Thông tin xuất bản: England : Scientific reports , 2025

Mô tả vật lý:

Bộ sưu tập: NCBI

ID: 681206

Feline chronic kidney disease (CKD) is one of the most frequently encountered diseases in veterinary practice, and the leading cause of mortality in cats over five years of age. While diagnosing advanced CKD is straightforward, current routine tests fail to diagnose early CKD. Therefore, this study aimed to identify early metabolic biomarkers. First, cats were retrospectively divided into two populations to conduct a case-control study, comparing the urinary and serum metabolome of healthy (n = 61) and CKD IRIS stage 2 cats (CKD2, n = 63). Subsequently, longitudinal validation was conducted in an independent population comprising healthy cats that remained healthy (n = 26) and cats that developed CKD2 (n = 22) within one year. Univariate, multivariate, and machine learning-based (ML) approaches were compared.

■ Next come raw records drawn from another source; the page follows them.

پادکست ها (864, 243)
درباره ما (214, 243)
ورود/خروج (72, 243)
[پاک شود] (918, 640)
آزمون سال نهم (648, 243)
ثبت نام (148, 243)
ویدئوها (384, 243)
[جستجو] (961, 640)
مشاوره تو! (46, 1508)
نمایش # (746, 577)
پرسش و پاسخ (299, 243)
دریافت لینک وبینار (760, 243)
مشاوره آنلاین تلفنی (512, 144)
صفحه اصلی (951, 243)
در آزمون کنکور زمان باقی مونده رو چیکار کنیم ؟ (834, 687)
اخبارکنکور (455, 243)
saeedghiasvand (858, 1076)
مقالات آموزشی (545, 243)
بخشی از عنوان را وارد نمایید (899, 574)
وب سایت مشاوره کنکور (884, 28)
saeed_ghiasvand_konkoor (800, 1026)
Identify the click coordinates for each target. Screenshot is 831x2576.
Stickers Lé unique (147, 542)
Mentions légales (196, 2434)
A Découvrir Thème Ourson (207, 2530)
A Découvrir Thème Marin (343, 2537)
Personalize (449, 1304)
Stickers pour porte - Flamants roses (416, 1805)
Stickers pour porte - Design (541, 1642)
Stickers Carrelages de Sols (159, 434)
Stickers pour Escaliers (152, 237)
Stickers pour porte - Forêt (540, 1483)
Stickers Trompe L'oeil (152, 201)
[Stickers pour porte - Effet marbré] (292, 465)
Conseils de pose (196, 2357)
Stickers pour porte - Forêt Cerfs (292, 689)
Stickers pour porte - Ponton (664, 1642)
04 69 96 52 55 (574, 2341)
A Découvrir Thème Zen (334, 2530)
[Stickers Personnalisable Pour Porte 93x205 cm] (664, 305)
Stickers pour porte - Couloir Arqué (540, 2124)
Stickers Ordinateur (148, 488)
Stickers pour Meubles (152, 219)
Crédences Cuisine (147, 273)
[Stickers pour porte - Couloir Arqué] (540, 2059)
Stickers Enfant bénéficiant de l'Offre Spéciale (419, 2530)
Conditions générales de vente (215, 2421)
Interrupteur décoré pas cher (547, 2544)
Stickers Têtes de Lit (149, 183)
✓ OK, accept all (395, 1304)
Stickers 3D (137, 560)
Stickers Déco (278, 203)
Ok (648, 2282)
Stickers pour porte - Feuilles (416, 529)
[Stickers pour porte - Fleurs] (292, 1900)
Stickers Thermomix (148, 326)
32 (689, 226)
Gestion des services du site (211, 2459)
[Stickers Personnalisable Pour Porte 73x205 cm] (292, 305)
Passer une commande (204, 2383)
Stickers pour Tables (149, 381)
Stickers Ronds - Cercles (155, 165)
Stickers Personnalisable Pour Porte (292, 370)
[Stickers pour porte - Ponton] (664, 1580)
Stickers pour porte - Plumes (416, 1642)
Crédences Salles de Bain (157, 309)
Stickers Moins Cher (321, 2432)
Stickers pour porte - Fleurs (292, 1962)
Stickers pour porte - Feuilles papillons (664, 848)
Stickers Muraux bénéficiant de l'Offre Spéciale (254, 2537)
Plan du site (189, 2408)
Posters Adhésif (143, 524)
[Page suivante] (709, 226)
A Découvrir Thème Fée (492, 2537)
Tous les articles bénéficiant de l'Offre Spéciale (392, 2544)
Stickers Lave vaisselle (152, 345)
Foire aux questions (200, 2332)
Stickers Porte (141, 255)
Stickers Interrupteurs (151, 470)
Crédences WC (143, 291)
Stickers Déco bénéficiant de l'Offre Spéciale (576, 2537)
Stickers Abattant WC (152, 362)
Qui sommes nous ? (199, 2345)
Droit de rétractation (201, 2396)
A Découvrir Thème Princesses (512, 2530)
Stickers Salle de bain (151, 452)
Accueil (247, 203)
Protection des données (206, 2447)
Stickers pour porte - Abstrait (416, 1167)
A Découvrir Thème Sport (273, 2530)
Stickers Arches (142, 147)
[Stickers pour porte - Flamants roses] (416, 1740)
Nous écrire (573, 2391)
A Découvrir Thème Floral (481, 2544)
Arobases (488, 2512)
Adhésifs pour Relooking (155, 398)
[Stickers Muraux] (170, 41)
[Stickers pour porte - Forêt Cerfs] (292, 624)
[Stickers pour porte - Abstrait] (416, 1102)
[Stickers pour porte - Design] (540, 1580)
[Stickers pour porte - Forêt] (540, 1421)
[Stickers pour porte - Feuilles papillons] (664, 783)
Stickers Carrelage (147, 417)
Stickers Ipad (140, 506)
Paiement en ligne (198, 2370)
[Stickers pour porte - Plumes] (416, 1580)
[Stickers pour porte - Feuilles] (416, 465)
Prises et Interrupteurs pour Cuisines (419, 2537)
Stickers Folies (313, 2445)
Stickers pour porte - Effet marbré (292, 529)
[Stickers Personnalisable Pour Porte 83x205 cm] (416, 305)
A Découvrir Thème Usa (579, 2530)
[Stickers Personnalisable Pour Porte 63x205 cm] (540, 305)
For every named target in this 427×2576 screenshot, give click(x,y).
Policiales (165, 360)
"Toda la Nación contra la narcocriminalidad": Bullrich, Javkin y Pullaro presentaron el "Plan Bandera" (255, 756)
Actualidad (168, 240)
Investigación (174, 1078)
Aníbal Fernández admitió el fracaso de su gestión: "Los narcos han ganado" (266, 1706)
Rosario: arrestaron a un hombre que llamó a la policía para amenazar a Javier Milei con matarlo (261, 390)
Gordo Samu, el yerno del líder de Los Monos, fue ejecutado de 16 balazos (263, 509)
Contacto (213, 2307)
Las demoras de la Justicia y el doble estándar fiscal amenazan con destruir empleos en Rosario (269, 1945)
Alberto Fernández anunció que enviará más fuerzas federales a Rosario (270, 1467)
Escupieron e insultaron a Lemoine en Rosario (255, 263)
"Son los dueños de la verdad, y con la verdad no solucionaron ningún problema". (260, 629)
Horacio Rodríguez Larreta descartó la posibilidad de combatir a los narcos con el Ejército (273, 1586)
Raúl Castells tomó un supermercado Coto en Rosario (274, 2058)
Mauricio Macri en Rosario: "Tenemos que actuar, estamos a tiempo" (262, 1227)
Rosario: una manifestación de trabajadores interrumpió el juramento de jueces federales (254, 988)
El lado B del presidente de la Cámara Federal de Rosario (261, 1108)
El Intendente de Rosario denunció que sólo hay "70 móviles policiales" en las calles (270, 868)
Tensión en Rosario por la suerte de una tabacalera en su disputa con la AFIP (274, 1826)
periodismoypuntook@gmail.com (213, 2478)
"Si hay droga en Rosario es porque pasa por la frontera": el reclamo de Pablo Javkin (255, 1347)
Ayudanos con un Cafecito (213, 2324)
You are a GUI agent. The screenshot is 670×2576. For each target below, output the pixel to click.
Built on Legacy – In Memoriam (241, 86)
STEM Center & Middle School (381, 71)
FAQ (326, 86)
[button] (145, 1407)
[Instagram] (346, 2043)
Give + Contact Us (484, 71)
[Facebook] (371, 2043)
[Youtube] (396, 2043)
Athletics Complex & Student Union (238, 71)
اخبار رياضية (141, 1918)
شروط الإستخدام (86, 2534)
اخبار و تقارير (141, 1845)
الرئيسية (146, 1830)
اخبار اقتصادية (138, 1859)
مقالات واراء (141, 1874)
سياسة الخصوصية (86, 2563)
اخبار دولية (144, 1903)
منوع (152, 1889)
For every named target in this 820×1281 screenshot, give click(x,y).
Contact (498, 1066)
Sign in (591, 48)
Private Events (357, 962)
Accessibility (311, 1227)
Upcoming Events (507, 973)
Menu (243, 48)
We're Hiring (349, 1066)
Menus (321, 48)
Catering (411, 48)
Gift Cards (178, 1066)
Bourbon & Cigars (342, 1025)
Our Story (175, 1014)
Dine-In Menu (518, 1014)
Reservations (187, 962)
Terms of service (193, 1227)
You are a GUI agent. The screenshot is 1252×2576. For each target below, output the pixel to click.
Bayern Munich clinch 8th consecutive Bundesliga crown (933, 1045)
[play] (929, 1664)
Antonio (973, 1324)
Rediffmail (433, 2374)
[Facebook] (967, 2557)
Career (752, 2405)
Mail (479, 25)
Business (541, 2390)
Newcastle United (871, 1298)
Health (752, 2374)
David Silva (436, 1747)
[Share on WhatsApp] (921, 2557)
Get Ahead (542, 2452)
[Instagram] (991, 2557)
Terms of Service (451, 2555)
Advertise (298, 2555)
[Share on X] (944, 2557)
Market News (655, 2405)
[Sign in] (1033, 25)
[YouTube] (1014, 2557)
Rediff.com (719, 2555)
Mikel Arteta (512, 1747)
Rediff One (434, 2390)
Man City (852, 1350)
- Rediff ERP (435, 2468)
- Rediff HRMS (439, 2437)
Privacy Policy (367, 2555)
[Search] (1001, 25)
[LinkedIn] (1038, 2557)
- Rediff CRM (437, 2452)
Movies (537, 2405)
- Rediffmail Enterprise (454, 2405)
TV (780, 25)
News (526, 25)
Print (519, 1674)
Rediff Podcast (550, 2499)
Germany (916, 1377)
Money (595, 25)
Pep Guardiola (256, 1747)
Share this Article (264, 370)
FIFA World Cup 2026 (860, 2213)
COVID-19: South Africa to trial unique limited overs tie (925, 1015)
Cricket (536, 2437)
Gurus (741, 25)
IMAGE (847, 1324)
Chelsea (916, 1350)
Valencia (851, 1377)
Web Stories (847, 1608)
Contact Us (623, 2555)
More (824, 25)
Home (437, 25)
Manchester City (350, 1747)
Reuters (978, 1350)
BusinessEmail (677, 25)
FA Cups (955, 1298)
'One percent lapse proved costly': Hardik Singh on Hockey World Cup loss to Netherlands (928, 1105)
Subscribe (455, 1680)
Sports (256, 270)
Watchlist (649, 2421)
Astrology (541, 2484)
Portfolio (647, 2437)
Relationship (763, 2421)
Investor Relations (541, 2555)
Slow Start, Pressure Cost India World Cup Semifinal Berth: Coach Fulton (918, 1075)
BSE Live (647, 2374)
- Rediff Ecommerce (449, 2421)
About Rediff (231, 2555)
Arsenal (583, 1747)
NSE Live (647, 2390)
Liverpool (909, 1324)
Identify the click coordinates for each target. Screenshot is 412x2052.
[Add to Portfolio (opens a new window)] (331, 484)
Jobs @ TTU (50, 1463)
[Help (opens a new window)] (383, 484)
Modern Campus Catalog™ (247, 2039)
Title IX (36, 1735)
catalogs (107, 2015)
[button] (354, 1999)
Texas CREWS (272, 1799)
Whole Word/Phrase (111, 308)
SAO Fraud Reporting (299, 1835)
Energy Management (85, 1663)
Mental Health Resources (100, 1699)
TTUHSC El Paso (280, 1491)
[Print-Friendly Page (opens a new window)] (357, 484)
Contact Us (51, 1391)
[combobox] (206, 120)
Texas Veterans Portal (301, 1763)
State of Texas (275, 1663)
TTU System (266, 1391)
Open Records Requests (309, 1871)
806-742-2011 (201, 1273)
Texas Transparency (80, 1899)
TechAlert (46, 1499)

The serum-to-urine ratio of 3-hydroxykynurenine was identified as a single biomarker candidate, yielding a high AUC (0.844) and accuracy (0.804), while linear support vector machine-based modelling employing metabolites and clinical parameters enhanced AUC (0.929) and accuracy (0.862) six months before traditional diagnosis. Furthermore, analysis of variable importance indicated consistent key serum metabolites, namely creatinine, SDMA, 2-hydroxyethanesulfonate, and aconitic acid. By enabling accurate diagnosis at least six months earlier, the highlighted metabolites may pave the way for improved diagnostics, ultimately contributing to timely disease management.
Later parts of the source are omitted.